This in a system where, on paper, the accused is not required to prove innocence, but the state is supposedly required to furnish evidence of guilt “beyond a reasonable doubt.” It isn't enough to show that someone could have committed a crime because they can't prove they were at home watching TV when it happened; the state has to show actual evidence that the person was at the scene of the crime. Motive, means, and opportunity. Without that, there is no case. It's the very least anyone accused under American law of so much as jaywalking can expect. Or should expect.

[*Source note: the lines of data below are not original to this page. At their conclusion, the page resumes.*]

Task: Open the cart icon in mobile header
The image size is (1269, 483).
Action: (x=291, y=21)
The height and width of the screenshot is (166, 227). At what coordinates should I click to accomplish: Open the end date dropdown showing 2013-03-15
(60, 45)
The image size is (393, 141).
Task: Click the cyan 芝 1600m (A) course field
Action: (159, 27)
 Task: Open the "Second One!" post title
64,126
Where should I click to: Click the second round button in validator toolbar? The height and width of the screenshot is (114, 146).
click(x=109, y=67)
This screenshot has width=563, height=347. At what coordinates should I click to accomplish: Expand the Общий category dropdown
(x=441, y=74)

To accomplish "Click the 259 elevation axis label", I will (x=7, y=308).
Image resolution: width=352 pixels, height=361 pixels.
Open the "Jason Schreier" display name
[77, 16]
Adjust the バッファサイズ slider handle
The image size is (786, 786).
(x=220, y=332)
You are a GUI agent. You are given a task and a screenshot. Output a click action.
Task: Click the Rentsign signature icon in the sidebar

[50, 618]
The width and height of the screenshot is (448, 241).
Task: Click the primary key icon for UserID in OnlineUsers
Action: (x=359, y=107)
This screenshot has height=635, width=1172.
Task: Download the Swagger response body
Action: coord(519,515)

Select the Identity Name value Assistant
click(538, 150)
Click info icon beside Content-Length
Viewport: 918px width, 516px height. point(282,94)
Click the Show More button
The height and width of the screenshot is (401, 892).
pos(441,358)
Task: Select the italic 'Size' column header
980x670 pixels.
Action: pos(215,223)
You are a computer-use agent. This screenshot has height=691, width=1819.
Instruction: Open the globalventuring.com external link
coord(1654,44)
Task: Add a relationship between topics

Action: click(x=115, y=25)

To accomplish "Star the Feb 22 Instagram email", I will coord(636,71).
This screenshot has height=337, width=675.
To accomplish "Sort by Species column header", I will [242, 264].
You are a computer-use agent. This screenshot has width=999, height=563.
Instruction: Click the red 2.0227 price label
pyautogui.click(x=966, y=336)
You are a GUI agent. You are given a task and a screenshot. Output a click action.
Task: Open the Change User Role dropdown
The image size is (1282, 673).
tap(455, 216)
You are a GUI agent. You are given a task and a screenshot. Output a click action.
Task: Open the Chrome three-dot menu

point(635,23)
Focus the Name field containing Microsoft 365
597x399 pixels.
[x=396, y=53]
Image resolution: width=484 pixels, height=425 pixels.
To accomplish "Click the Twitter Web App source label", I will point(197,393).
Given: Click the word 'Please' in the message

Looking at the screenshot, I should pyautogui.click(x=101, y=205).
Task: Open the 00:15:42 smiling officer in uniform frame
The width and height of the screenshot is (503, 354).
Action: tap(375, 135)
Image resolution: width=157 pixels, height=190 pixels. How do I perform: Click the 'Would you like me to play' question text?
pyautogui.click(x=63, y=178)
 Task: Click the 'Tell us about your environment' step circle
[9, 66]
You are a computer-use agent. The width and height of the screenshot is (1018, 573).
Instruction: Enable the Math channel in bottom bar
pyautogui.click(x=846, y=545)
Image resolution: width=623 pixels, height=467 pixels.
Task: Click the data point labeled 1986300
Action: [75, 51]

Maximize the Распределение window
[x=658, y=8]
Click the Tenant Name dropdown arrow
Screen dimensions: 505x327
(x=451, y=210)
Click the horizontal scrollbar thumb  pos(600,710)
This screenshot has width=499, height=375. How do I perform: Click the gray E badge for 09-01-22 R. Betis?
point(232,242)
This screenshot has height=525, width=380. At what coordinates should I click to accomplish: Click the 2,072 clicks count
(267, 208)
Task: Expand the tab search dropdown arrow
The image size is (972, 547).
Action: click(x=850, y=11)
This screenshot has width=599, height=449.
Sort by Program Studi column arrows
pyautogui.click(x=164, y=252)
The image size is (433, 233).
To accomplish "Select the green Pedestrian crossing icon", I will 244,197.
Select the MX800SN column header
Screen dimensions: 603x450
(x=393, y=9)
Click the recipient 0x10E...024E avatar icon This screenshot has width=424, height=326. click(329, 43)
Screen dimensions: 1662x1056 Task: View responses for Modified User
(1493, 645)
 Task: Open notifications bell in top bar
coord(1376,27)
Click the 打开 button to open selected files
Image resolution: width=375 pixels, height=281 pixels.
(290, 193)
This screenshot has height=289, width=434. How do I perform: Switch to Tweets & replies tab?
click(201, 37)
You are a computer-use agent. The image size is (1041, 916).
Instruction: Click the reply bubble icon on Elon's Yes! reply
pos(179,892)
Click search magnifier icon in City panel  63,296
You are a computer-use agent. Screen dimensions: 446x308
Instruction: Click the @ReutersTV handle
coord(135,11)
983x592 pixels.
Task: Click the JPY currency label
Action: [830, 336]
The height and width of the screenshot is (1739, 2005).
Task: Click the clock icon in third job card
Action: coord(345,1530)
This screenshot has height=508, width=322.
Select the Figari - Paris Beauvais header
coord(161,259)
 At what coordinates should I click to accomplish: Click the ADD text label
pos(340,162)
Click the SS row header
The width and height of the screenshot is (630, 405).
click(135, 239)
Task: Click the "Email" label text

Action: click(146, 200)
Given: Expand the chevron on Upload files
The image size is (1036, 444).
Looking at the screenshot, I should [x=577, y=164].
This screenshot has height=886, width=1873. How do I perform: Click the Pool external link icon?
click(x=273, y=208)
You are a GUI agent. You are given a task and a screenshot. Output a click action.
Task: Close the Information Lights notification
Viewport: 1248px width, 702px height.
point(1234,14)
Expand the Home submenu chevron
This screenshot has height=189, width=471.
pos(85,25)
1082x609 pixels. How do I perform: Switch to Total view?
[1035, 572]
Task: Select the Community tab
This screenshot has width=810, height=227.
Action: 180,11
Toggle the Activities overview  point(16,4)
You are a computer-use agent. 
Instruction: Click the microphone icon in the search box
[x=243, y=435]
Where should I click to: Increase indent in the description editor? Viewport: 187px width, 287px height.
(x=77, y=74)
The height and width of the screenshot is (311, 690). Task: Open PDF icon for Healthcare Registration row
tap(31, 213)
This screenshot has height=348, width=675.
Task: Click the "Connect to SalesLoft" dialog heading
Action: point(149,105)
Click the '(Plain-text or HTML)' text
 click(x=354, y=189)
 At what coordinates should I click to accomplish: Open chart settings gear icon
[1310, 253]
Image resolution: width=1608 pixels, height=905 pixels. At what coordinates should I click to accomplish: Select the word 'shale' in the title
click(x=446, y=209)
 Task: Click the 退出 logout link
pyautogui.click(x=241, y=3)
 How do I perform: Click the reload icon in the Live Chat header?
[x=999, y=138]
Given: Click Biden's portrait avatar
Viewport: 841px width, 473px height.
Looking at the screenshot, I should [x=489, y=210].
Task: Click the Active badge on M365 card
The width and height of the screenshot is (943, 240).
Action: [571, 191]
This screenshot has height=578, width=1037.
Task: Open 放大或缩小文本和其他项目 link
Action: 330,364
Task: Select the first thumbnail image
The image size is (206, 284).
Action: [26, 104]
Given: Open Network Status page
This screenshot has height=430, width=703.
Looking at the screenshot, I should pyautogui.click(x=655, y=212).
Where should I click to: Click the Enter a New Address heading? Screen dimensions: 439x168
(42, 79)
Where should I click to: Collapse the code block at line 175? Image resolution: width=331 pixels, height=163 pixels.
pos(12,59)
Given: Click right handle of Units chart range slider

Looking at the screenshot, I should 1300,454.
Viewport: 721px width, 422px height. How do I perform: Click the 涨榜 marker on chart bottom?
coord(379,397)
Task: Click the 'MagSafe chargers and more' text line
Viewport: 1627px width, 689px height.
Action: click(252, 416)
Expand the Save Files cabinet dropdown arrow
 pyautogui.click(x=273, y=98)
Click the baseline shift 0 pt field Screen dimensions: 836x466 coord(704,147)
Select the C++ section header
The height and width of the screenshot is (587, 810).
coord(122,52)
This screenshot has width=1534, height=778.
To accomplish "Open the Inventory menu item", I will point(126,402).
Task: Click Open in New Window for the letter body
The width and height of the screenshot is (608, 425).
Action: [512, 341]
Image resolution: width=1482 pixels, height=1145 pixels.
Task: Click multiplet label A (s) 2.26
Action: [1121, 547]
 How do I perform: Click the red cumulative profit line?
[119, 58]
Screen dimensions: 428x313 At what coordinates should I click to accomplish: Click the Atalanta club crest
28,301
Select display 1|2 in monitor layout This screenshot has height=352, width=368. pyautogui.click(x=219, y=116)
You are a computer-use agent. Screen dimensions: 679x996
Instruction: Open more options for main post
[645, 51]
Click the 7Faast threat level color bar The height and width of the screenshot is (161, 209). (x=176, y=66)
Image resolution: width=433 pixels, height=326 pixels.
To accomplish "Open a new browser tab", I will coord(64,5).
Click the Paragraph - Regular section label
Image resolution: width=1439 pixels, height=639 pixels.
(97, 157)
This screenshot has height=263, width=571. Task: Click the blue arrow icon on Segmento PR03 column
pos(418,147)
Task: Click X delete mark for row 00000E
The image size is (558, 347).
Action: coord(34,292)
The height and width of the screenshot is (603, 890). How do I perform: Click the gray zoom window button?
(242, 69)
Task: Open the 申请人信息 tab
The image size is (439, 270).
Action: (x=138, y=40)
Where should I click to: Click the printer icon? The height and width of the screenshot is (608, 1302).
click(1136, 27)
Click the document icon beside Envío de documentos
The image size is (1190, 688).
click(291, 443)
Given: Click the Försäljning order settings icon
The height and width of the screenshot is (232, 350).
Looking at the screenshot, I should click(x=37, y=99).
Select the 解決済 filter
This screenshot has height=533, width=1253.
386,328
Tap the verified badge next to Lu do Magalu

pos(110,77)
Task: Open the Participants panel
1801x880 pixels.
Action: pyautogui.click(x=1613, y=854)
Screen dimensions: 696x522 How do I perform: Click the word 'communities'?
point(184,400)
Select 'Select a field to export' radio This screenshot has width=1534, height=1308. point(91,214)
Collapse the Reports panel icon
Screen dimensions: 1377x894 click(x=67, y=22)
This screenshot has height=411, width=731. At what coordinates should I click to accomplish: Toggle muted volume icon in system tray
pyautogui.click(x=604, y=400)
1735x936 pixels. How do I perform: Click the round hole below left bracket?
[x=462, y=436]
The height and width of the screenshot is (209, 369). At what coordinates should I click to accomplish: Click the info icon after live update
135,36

Even worse are cases where someone has not actually committed a murder, but under the law is “an accomplice to a capital crime.” There are cases extant in the system where the person who actually committed the murder is doing twenty years for the crime, but the person who drove the getaway car – sometimes unaware when doing so that a murder had even taken place – is on death row. The reason? Cops offered a deal to the gunsel: plead guilty, finger others who were involved, and get a plea bargain. But the public is clamoring for someone to die for the crime, so the accomplice gets the death penalty. All perfectly legal under some American state laws. How Kafkaesque can you get?
How can the standard be so low in death penalty cases?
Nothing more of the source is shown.